Each line from the beginning of the data below through the line containing "You are a computer-use agent. This" should be repeated exactly, please.

[Items from a data source]
********************

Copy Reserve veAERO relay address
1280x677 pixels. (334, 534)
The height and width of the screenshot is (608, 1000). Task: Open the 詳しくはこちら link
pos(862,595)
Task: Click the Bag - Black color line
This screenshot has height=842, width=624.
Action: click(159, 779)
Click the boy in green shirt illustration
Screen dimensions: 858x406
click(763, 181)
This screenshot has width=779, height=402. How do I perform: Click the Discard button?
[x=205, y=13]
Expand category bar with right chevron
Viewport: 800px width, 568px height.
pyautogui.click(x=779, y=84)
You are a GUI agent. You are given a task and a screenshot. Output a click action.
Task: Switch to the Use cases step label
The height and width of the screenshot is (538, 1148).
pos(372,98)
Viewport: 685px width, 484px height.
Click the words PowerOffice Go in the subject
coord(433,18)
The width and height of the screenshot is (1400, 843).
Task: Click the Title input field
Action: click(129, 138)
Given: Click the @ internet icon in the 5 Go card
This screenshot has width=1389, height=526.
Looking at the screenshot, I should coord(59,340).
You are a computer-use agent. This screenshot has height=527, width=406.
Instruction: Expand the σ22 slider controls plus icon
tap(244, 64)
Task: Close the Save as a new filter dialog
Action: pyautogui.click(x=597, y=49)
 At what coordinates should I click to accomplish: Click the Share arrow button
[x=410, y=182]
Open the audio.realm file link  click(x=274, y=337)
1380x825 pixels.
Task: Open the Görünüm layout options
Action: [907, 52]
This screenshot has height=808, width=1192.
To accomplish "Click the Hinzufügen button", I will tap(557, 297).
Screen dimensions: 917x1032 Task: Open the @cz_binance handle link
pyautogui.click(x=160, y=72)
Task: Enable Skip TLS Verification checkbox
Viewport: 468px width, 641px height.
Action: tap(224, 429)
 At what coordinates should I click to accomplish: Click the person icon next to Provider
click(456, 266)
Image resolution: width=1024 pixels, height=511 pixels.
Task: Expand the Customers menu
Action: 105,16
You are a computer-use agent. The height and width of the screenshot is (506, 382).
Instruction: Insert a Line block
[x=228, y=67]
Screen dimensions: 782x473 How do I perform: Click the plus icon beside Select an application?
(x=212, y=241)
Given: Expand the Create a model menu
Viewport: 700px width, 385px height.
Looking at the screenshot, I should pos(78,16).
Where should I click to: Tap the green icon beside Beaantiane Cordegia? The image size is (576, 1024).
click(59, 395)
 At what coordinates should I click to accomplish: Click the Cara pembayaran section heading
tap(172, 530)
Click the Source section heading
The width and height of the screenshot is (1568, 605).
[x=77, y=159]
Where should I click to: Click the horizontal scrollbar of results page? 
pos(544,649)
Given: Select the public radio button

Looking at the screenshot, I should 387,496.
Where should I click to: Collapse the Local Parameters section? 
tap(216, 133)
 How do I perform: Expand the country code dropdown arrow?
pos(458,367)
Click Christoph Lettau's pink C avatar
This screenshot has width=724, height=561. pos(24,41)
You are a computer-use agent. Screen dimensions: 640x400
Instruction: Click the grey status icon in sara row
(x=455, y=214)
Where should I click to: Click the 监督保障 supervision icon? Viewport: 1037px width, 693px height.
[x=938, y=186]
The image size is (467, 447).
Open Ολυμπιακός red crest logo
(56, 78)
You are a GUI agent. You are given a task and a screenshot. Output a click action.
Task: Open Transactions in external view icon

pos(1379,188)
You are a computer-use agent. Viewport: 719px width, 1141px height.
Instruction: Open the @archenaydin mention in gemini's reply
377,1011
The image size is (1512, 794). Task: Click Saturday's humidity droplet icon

********************

* _Output_
Copy Reserve veAERO relay address
1280x677 pixels. (334, 534)
The height and width of the screenshot is (608, 1000). Task: Open the 詳しくはこちら link
pos(862,595)
Task: Click the Bag - Black color line
This screenshot has height=842, width=624.
Action: click(159, 779)
Click the boy in green shirt illustration
Screen dimensions: 858x406
click(763, 181)
This screenshot has width=779, height=402. How do I perform: Click the Discard button?
[x=205, y=13]
Expand category bar with right chevron
Viewport: 800px width, 568px height.
pyautogui.click(x=779, y=84)
You are a GUI agent. You are given a task and a screenshot. Output a click action.
Task: Switch to the Use cases step label
The height and width of the screenshot is (538, 1148).
pos(372,98)
Viewport: 685px width, 484px height.
Click the words PowerOffice Go in the subject
coord(433,18)
The width and height of the screenshot is (1400, 843).
Task: Click the Title input field
Action: click(129, 138)
Given: Click the @ internet icon in the 5 Go card
This screenshot has width=1389, height=526.
Looking at the screenshot, I should coord(59,340).
You are a computer-use agent. This screenshot has height=527, width=406.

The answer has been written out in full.